Manent effectively asks: “What is the best way for us Europeans to relate to those Muslims who are our fellow citizens as well as those who belong to an Islamic country? Is civic friendship possible, without which the pursuit of a common good is impossible? We do not have the leisure to wait for history to resolve the problem for us.”

Manent fears that the European political infrastructure cannot absorb the Muslims and their way of life without the eventual legal recognition of that culture and all that comes with it. Laïcité is the constitutional imperative that France remain a secular state, granting each citizen the right to follow the religion or morality of his choice.

Given its history, says Manent, French society can never be neutral. French secularity does not entail neutrality toward Christianity. In spite of laïcité, French society has retained its Christian mark, stamped mainly by Catholicism but containing significant Protestant and Jewish elements. Secularism has weakened the power of the Church’s role in the state, but has not eliminated its moral force.

By contrast, Manent points out, Islam as a human association and as a way of life is just as external to French history as Catholicism has been internal to it. He counsels that France must face up to what immediately distinguishes this group and what makes it external to French national history. Manent encourages the French to start with what is already in plain sight.

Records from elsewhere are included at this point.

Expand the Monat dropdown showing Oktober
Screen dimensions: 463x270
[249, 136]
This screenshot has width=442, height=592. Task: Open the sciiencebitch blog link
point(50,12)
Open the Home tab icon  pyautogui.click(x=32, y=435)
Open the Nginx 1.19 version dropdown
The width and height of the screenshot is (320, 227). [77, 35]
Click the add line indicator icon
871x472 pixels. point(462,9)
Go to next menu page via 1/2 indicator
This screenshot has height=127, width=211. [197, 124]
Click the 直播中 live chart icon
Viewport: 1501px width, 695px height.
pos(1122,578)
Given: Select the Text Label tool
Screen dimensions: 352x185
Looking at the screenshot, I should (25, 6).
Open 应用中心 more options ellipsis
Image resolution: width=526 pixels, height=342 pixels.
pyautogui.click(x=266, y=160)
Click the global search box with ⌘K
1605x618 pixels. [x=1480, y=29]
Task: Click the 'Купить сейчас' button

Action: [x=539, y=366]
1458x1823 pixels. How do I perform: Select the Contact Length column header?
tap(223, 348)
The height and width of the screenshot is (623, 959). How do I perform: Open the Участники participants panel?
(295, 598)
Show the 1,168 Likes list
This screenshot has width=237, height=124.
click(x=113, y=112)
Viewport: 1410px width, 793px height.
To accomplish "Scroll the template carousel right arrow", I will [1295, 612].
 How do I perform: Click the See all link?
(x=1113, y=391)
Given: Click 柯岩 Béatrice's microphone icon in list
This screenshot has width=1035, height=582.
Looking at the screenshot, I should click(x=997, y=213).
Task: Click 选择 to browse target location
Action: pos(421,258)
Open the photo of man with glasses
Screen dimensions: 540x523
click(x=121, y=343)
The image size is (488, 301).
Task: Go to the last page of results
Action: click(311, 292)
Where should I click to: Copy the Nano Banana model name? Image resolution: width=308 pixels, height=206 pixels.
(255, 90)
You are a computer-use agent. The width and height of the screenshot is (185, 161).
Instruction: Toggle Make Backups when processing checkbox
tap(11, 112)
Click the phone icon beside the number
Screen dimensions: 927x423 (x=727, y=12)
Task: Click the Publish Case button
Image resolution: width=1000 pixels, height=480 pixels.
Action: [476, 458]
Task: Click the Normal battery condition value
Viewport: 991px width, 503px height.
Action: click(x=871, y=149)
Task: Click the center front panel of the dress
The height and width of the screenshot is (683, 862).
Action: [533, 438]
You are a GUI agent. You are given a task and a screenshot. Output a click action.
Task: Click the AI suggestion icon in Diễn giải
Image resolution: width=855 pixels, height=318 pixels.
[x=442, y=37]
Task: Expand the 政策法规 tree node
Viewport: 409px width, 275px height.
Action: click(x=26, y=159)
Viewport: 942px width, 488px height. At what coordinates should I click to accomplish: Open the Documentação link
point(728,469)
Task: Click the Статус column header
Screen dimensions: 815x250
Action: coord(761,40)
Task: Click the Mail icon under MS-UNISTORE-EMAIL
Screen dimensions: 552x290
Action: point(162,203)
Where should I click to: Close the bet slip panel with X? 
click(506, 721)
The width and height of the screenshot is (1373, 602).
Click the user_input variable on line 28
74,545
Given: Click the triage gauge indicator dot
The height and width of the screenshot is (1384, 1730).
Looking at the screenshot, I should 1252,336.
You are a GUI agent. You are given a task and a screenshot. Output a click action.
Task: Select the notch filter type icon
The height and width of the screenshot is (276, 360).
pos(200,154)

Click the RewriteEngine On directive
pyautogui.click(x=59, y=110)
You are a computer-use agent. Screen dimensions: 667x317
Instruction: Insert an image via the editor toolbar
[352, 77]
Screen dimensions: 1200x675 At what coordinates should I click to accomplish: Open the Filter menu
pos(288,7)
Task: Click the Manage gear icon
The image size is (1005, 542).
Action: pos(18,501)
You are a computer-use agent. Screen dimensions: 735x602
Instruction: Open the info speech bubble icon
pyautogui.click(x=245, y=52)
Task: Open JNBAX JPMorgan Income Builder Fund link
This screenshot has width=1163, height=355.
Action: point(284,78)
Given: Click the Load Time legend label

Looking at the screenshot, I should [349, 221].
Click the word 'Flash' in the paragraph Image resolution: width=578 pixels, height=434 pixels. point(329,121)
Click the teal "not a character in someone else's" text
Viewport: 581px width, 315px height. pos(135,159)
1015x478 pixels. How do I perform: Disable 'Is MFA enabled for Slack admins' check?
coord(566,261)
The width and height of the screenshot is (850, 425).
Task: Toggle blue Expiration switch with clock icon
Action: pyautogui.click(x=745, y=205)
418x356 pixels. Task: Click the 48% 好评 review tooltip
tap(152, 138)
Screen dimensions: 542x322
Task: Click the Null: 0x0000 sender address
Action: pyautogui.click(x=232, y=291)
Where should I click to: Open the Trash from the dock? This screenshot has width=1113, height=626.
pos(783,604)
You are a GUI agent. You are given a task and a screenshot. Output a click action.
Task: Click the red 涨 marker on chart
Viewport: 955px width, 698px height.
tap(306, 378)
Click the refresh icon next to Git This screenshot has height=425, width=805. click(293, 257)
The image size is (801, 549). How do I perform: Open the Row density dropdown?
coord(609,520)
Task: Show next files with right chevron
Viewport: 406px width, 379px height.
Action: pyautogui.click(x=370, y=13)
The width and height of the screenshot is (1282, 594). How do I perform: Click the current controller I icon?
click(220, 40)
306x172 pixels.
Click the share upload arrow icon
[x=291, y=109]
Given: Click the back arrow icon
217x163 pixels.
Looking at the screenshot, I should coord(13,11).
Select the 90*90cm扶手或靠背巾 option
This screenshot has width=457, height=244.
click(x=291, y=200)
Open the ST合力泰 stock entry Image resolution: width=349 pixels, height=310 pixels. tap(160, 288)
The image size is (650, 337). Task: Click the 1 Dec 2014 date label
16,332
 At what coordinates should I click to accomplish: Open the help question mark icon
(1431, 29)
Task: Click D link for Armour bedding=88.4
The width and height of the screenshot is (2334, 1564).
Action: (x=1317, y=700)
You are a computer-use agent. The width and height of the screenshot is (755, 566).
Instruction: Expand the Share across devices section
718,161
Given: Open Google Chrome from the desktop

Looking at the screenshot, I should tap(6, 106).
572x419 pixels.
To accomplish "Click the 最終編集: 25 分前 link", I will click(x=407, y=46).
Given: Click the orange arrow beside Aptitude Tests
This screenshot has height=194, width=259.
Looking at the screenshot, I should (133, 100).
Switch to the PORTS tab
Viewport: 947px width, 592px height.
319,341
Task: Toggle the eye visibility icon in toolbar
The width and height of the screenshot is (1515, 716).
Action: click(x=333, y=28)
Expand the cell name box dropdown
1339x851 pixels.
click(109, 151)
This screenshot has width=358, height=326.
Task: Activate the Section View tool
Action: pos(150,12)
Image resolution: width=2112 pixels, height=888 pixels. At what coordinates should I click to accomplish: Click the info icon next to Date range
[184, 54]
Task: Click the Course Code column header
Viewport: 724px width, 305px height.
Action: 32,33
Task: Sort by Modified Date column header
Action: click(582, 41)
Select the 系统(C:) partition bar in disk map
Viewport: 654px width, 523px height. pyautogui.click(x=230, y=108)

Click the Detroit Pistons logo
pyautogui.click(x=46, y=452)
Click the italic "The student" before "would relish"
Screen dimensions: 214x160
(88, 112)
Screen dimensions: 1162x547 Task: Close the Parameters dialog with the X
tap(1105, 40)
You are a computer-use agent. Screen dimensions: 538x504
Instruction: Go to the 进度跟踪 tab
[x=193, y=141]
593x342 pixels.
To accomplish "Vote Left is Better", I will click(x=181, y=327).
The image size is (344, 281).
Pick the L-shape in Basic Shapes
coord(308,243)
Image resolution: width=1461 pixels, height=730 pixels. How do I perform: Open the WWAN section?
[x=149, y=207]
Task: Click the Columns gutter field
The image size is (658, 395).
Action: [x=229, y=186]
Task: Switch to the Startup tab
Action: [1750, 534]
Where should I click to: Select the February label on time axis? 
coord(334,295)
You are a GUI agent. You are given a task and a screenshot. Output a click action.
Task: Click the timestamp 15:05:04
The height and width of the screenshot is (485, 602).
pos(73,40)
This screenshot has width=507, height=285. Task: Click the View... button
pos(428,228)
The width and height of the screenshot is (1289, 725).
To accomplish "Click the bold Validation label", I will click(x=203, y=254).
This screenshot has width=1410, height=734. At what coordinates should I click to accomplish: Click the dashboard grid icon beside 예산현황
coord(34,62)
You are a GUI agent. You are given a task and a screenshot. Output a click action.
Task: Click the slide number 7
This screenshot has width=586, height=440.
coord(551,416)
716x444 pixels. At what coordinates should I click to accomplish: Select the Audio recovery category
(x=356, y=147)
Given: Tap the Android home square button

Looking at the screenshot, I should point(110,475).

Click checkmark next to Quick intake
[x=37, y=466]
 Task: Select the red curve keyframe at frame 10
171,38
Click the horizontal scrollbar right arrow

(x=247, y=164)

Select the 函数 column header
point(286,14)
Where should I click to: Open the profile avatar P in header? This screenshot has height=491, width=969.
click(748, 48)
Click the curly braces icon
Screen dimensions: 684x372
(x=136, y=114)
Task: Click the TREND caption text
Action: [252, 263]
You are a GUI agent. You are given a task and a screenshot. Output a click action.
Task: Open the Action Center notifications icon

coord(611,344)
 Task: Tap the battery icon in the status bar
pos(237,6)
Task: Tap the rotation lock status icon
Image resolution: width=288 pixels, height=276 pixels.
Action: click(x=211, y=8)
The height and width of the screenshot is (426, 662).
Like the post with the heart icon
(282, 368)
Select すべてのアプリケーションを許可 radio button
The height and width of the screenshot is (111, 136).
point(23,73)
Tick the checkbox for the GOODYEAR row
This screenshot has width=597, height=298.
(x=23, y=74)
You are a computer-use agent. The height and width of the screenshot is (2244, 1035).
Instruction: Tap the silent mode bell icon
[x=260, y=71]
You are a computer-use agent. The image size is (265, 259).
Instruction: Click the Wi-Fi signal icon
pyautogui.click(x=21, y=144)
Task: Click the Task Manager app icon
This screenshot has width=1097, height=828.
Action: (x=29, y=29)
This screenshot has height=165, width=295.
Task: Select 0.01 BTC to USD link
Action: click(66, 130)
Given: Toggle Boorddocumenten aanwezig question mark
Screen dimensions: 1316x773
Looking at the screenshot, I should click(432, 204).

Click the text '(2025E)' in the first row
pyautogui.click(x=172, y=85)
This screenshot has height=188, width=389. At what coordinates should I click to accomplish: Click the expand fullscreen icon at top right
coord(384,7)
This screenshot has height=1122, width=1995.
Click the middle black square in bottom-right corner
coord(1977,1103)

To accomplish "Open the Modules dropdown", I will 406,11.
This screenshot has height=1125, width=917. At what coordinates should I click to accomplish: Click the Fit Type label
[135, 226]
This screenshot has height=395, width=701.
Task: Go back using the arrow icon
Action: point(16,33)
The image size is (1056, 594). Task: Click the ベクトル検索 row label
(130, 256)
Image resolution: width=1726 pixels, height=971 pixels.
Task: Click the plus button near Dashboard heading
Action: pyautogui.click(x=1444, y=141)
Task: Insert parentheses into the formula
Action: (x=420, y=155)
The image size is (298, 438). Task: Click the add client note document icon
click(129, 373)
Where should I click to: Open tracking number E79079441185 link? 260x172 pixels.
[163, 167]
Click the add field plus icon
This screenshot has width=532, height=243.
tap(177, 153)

Manent observes that the progressive elites have constructed an imaginary city, the Secular Republic, which lacks the authority and means to produce a secular society. He contrasts modern France with the state of the Third Republic (1870-1940). It had authority; it represented a nation that all held sacred; it presided over tangible progress in the interest of the common good; it called all male citizens to at least two years of military service; and it laid down the content of education, putting French language and French history at its center.

In Manent’s judgment, for a government to represent national community it must have the authority to determine common goals, to focus social and political energy.

Today the function of the state seems to have been reduced to the protection of individual rights, rights which seem to be indeterminate and limitless. The French state no longer has the will to reduce immigration or the power to force the newcomer to accept citizenship while retaining his identity as a person or member of a group.

Islam is putting pressure on Europe and is advancing into Europe. It is advancing by establishing numerous Muslim populations in countries such as France. Europe is also confronted by the growing influence of the Gulf countries that possess the interest and unlimited capital to support Islamic growth.

Perhaps the most important and relevant insight provided by Manent consists in this: Islam must be understood as a meaningful whole. It is in motion; it is an actor on the world stage that must be taken seriously.

“The heterogeneity of the Muslim world, its fragmentation, its divisions and even internal wars do not detract from its community forming power.” For four centuries the West has been the expansive force in the world, and for four centuries it has laid down the laws of the world. That leadership no longer prevails. The progressive agenda has led Europe to disarm itself at its core; that is a demographic, political, military, and spiritual fact.

For all of its purported virtues, what does the progressive agenda offer a young European? A future of random violence and a loss of identity, the suppression of free speech, and an exquisite, ever-changing set of rules meant to confine individual self-expression and critical thought. The progressive objective is to silence an individual’s ability to express his commonsense apprehension of what is happening around him. Whether the French people will be able to throw off the utopian fancies that are now in the service of their political elites remains to be seen.